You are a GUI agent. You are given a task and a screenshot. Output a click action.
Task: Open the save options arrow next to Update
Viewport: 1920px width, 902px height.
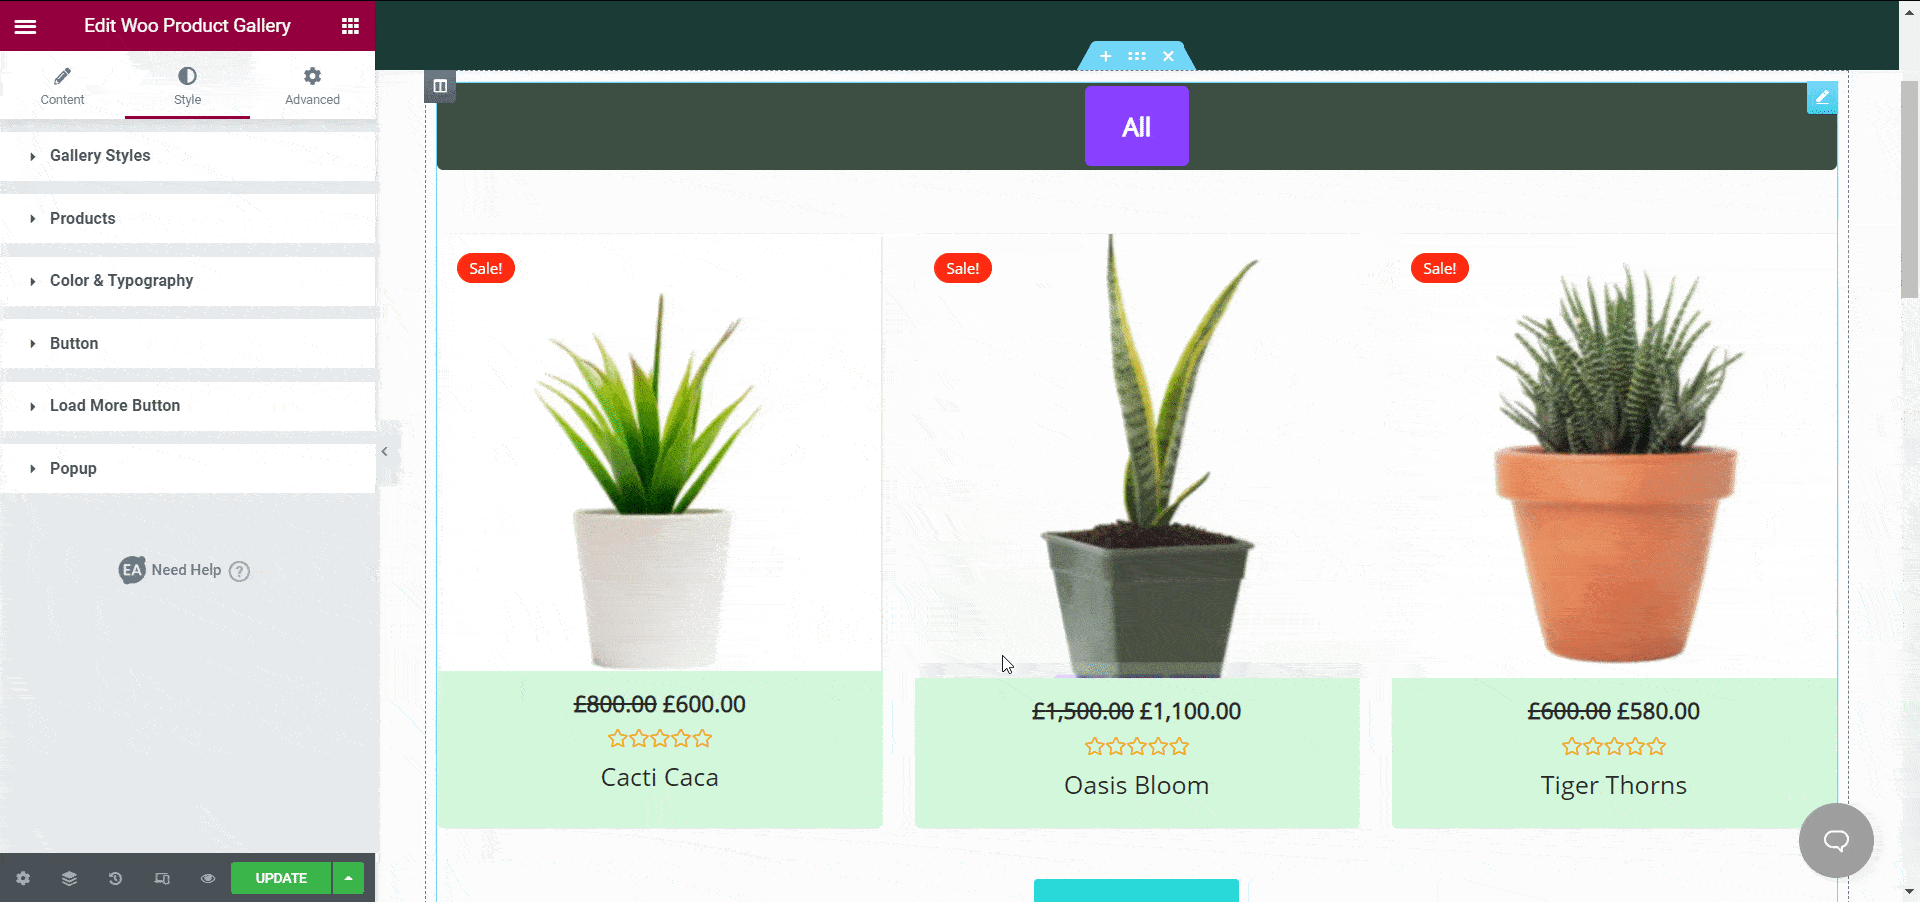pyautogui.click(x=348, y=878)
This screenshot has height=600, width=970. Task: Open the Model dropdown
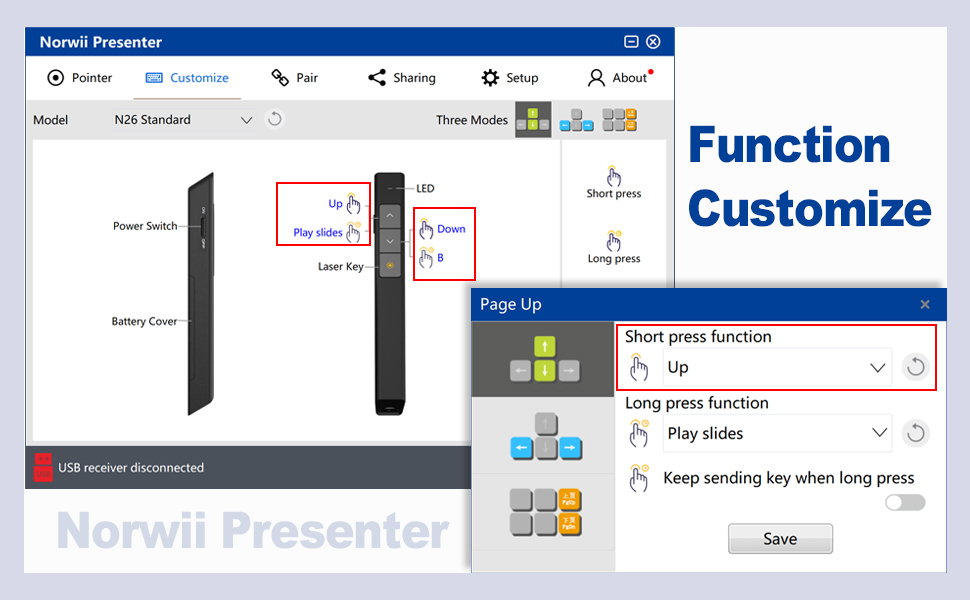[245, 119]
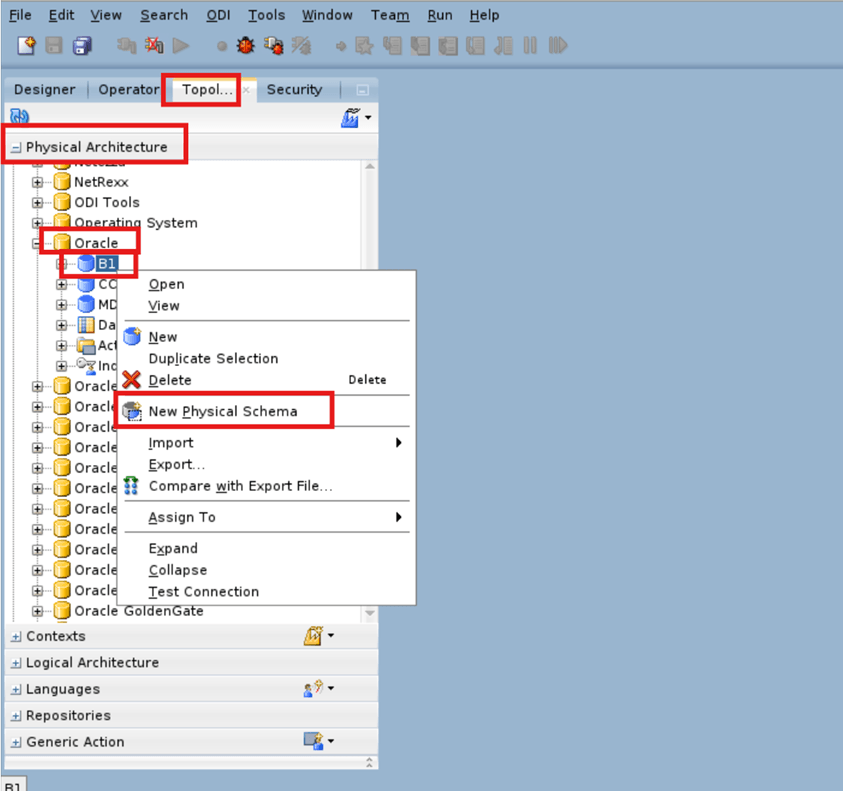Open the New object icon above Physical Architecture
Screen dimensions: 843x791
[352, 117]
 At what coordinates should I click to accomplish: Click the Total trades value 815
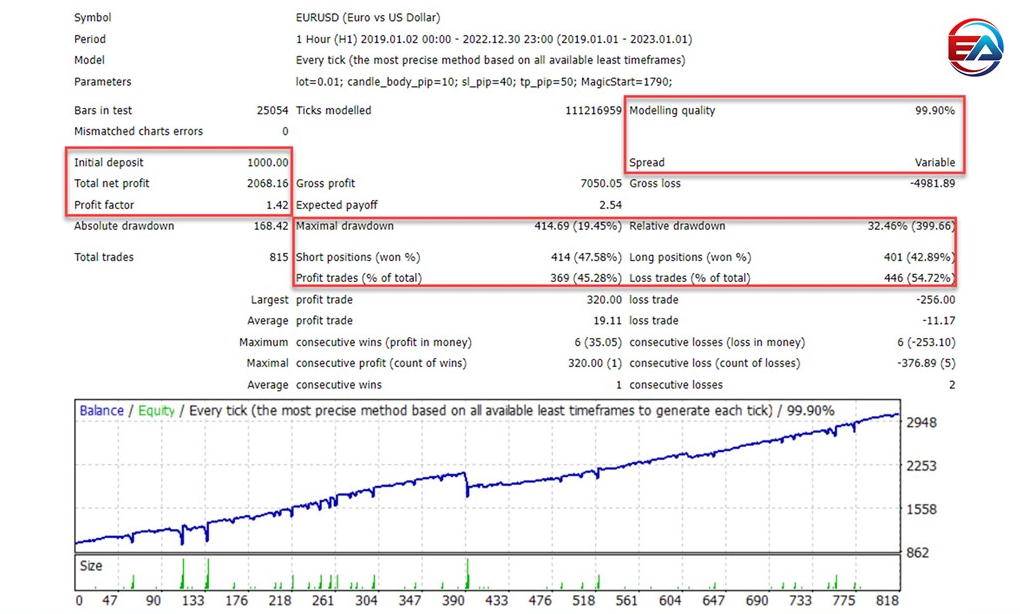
——
Problem →
Nothing but an exact copy of the data above, minus its pictures, should appear in the response.

Written solution →
You are a GUI agent. You are given a task and a screenshot. Output a click action.
Task: Open the save options arrow next to Update
Viewport: 1920px width, 902px height.
pyautogui.click(x=348, y=878)
This screenshot has height=600, width=970. Task: Open the Model dropdown
[245, 119]
Open the New object icon above Physical Architecture
Screen dimensions: 843x791
[352, 117]
 At what coordinates should I click to accomplish: Click the Total trades value 815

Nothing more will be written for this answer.